The other musicians were already heading out of the auditorium, but Antrim made no move to leave. The door banged shut, sending an echo through the deserted building. Only Maura and Antrim were left in the performance hall, standing alone among the empty chairs.

“Detective Rizzoli hasn’t told us anything since then,” said Antrim. “Julianne’s so anxious she can’t sleep. Neither can Amy. I need to know if there’s something we should be doing. If it’s something we even need to be worried about.”

“I’m sure Jane would tell you if there is.”

“I get the feeling she likes to keep her cards close to her vest. You know her pretty well, don’t you?”

“Well enough to know you can trust her.”

“To tell us the truth?”

Maura slipped the sheet music into her portfolio and looked at Antrim. “She’s the most honest person I know,” she said, and it was true. Too often people avoided speaking candidly because there were consequences to honesty, but that had never stopped Jane from delivering the truth, however painful.
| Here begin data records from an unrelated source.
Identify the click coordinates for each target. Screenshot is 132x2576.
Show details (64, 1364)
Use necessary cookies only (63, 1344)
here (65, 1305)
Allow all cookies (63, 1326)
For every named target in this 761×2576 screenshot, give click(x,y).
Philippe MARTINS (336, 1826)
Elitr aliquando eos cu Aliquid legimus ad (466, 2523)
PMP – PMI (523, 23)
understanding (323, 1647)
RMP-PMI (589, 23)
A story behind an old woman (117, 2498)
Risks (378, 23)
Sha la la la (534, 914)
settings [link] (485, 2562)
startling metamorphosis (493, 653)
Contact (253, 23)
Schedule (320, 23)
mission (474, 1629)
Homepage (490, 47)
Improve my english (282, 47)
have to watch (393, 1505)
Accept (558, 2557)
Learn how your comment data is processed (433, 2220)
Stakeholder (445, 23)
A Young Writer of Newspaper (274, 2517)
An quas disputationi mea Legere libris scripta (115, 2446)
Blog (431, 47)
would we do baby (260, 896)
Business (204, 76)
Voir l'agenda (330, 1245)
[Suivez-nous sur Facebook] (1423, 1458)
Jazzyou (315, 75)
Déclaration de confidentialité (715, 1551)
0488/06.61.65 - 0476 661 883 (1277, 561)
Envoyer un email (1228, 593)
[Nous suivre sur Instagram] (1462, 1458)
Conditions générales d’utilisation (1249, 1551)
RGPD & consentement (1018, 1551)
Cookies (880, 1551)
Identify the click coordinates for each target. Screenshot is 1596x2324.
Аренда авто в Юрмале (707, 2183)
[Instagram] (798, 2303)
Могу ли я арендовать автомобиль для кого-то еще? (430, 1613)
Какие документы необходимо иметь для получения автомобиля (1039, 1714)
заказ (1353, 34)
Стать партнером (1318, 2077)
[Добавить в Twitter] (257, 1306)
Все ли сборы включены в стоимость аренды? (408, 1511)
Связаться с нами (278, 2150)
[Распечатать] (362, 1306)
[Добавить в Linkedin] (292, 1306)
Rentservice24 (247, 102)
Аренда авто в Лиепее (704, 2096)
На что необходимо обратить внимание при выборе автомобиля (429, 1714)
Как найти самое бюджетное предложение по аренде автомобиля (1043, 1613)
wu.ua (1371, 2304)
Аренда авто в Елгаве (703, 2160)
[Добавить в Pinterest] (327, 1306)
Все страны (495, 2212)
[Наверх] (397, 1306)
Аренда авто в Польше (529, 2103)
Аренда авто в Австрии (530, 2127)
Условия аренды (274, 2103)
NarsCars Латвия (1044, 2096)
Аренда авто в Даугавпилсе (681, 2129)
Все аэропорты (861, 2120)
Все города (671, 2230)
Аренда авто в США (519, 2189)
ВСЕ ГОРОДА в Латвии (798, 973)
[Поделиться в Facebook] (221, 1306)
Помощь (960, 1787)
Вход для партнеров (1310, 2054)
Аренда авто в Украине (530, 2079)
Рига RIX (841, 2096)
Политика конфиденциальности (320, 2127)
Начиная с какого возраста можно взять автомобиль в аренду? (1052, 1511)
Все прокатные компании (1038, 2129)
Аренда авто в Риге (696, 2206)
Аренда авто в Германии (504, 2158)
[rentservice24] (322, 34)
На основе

“Do you think you could talk to her? Let her know how worried we are?”

“I’m having dinner with her tomorrow night. I’ll find out if there’s anything she’s willing to share with you.”

They walked out of the building, into a night so thick with humidity it felt like wading into a warm bathtub. She took a breathof syrupy air and looked up at a cloud of moths, swarming and battering themselves against the streetlamp. Theirs were the only cars still left in the lot, Maura’s Lexus parked half a dozen stalls away from Antrim’s Mercedes. She unlocked her vehicle and was about to slide in when he called out with a question.

“What else can you tell me about Detective Rizzoli?”

She turned back to him. “In what respect?”

“Professionally. Can we count on her to follow through with every detail?”

Maura eyed him over her car, its roof glistening with a wet film of humidity. “I work with a lot of detectives, Mike. I’ve never met a better investigator. Jane’s smart and she’s thorough. You could even call her relentless.”